One of the problems of having others misunderstand, or not understand at all, about pain is that we develop an internalized stigma. Essentially, we develop attitudes about ourselves and our pain that are a negative reaction and a negative belief, though it is no fault of our own. We believe that others are going to react a certain way to us and our pain, and so we begin to react before they can. We hide it. We mask it. We minimize it. Therefore, we are left feeling isolated and stigmatized. Research shows that a person labeled as a ‘‘chronic pain sufferer’’ may anticipate feelings of devaluation or discrimination and engage in coping behaviors such as social withdrawal. Again, pain is a social matter, and occurs in a social context.

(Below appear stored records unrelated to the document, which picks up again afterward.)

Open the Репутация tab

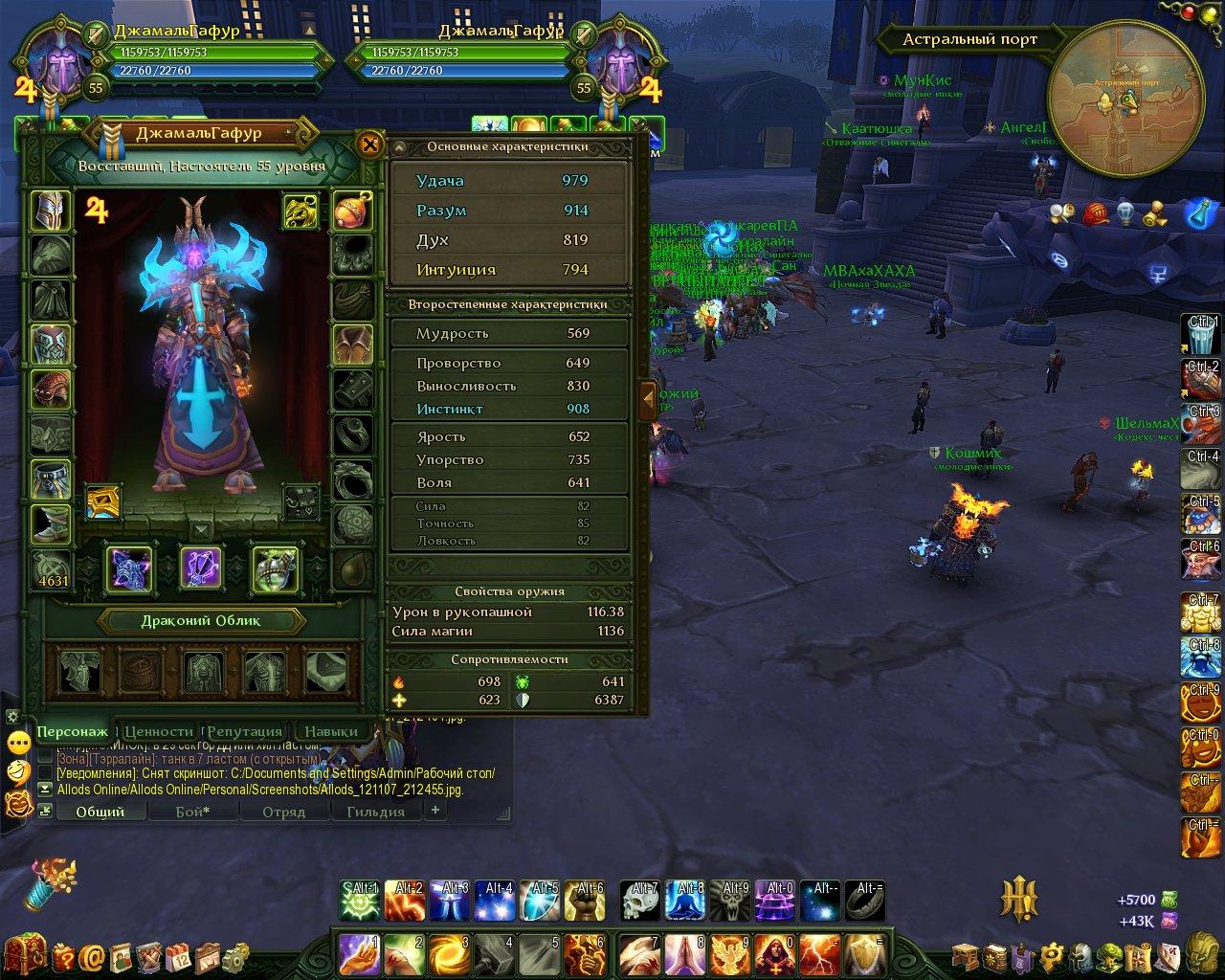(x=245, y=731)
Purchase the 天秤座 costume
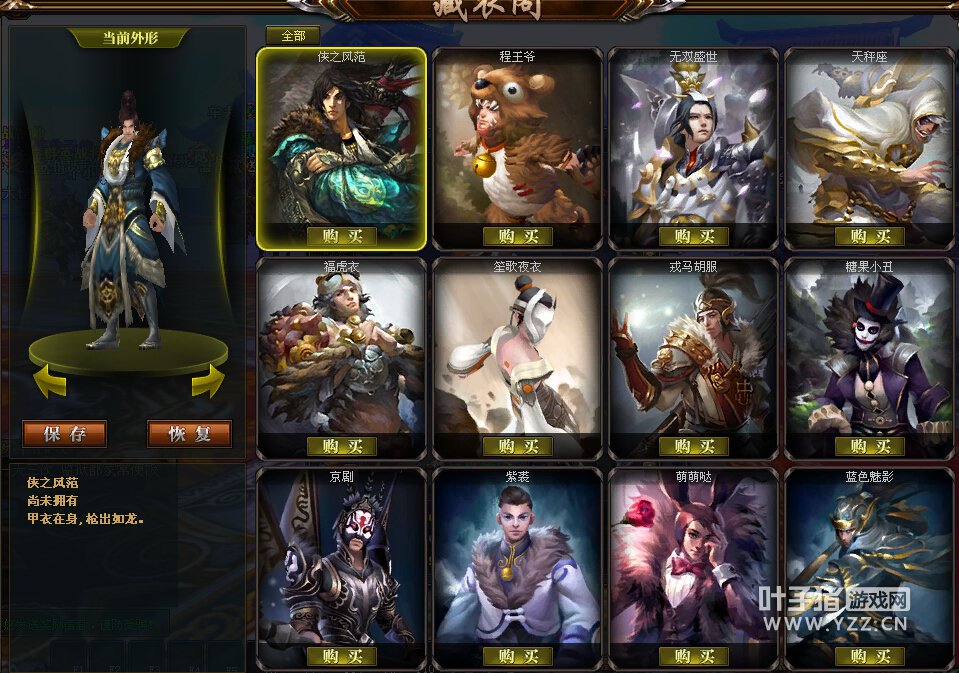 (869, 236)
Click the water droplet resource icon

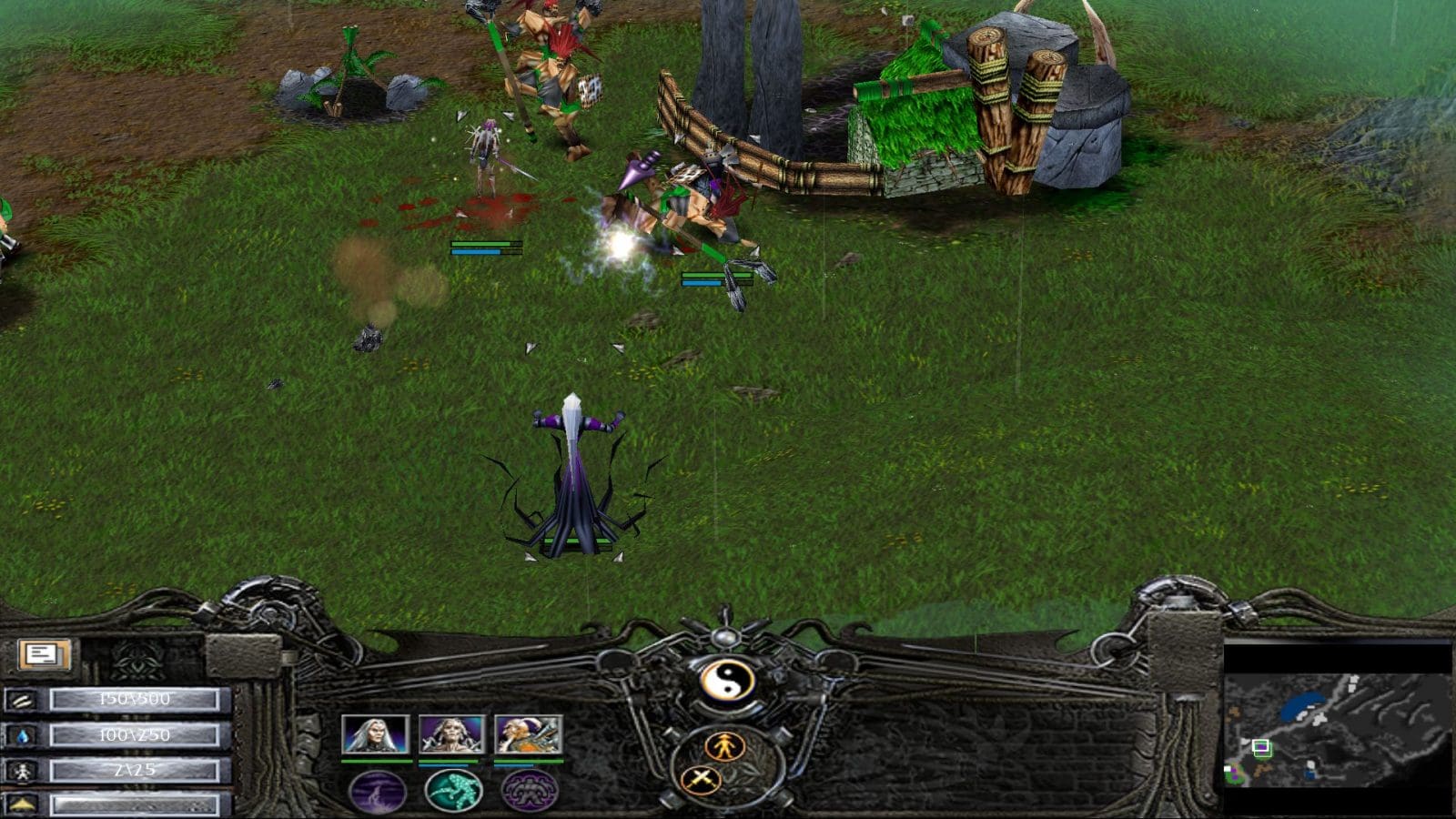(20, 734)
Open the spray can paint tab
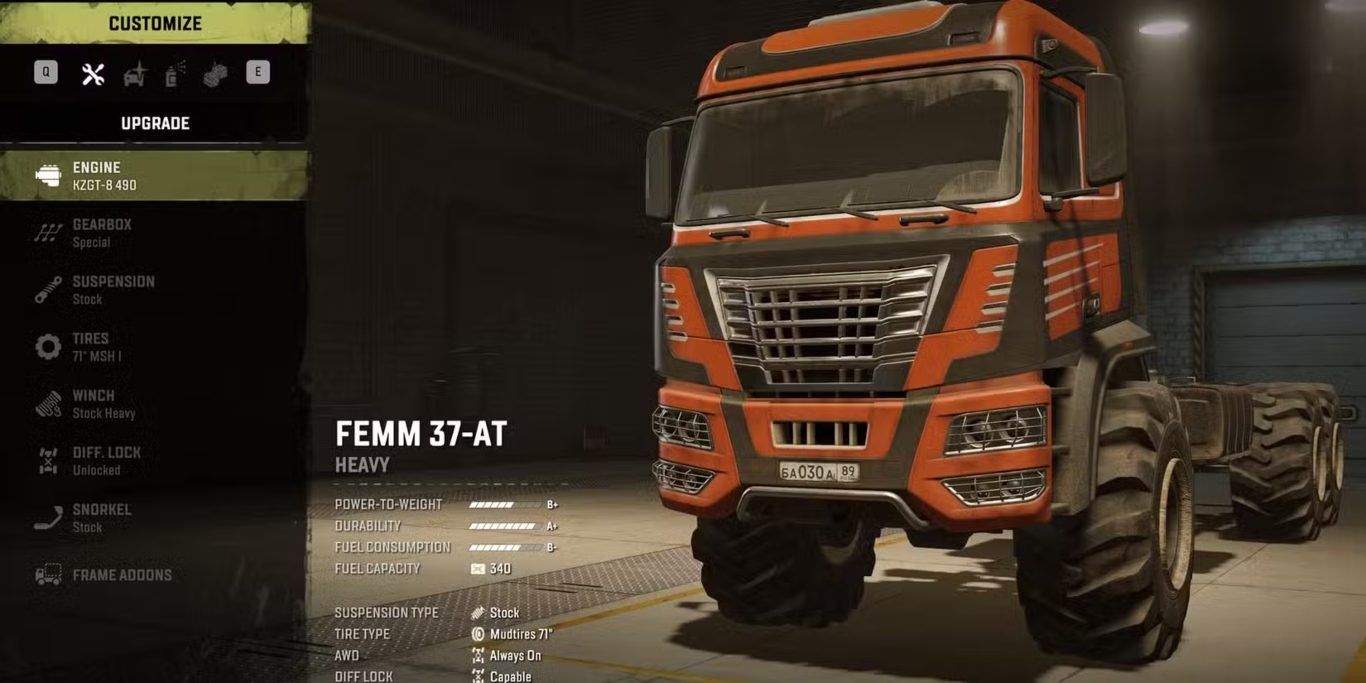The image size is (1366, 683). [175, 73]
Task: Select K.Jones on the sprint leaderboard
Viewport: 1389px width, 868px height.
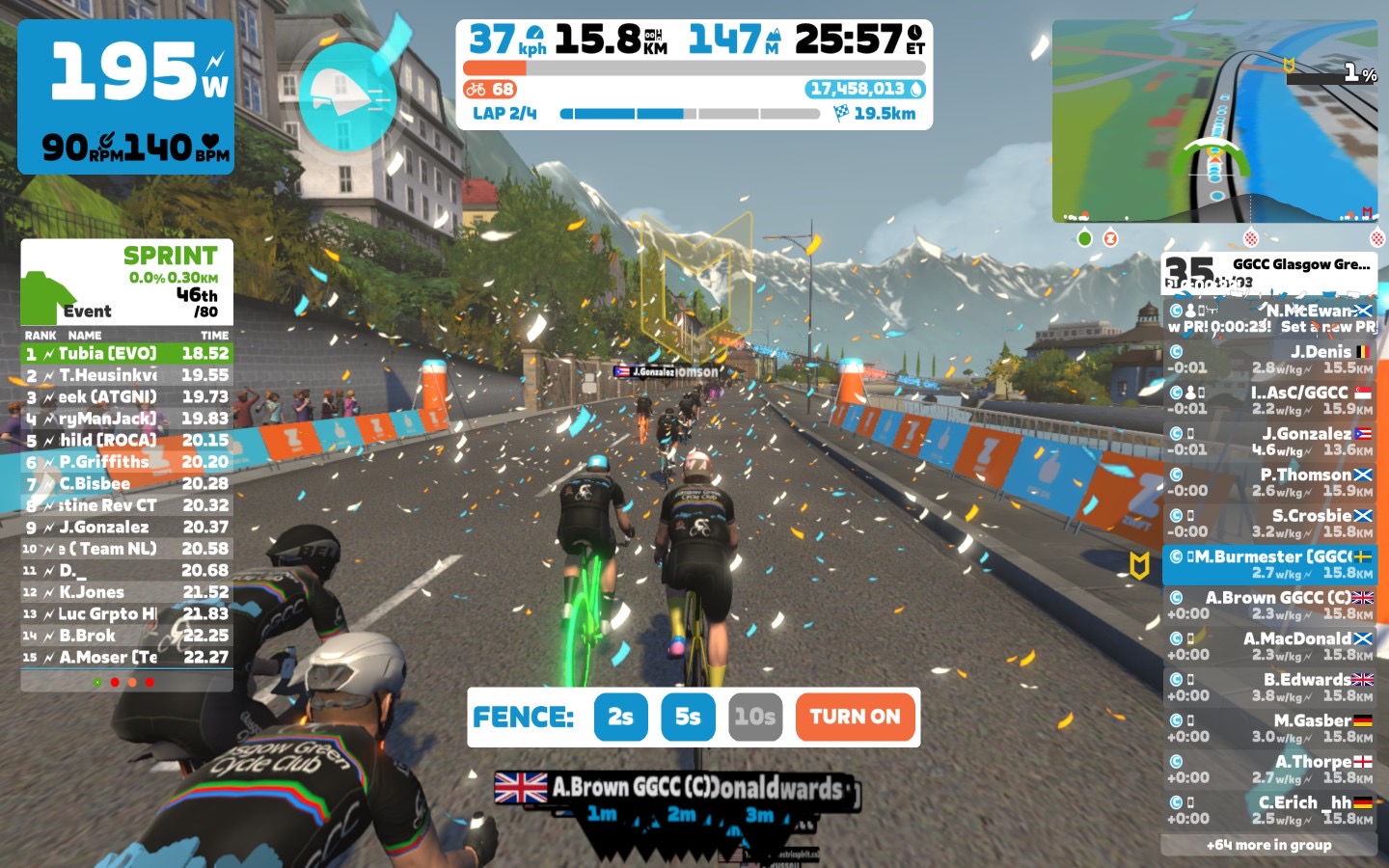Action: 127,592
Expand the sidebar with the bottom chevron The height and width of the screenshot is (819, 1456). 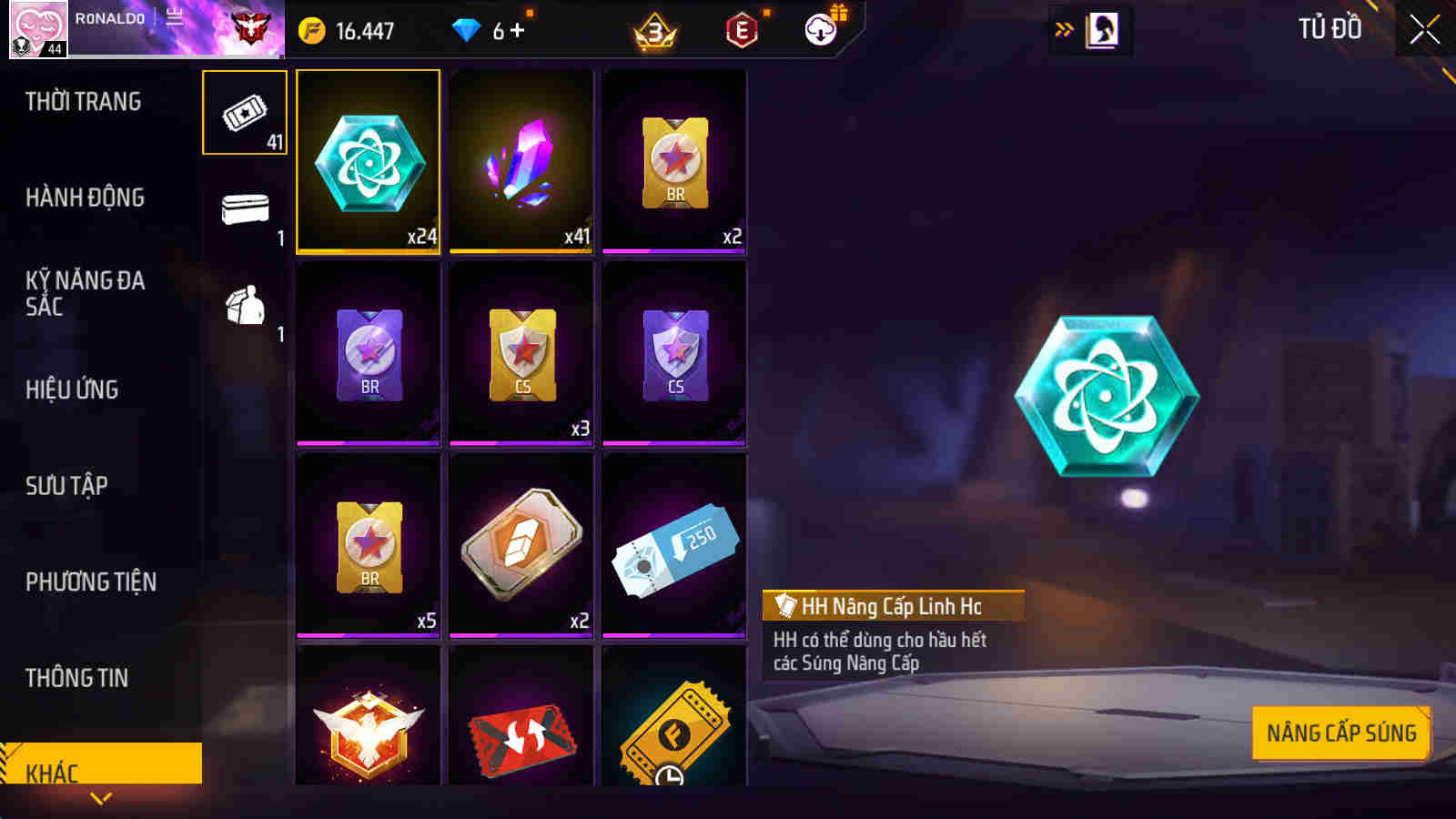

Why, then, do we experience this stigma and confusion? The answer is lack of education. Many, if not most, of the friends, family, and even doctors and nurses, react the way they do because they fear and/or don’t understand what they don’t know. Without being able to physically see or pinpoint the cause of the pain, they have a difficult time believing it’s valid. Further, people in the general population are less inclined to help, feel less sympathy and suspect deception when there is no clear medical explanation for the pain. That, however, does not make the pain less real or less valid. Looking at brain models, it is very possible to tell exactly how the brain and body are affected by pain and how it is truly a physical reaction, NOT just a mental one.
The sad thing is, when others question the validity of our pain, it makes us question our own pain and our own beliefs about pain, which are very real and valid. Once we begin to minimize our own pain, our healing is compromised, from both a physical and psychological standpoint. Data shows that perceived injustice has been related to lower wellbeing, such as depression, poorer rehabilitation outcomes and prolonged work disability in individuals with chronic pain. That’s why it is, again, so crucial that we begin to educate both ourselves and others, so that we can conquer the stigma and negative social reaction and turn pain into something that is still an obstacle, but this time, an obstacle we can overcome!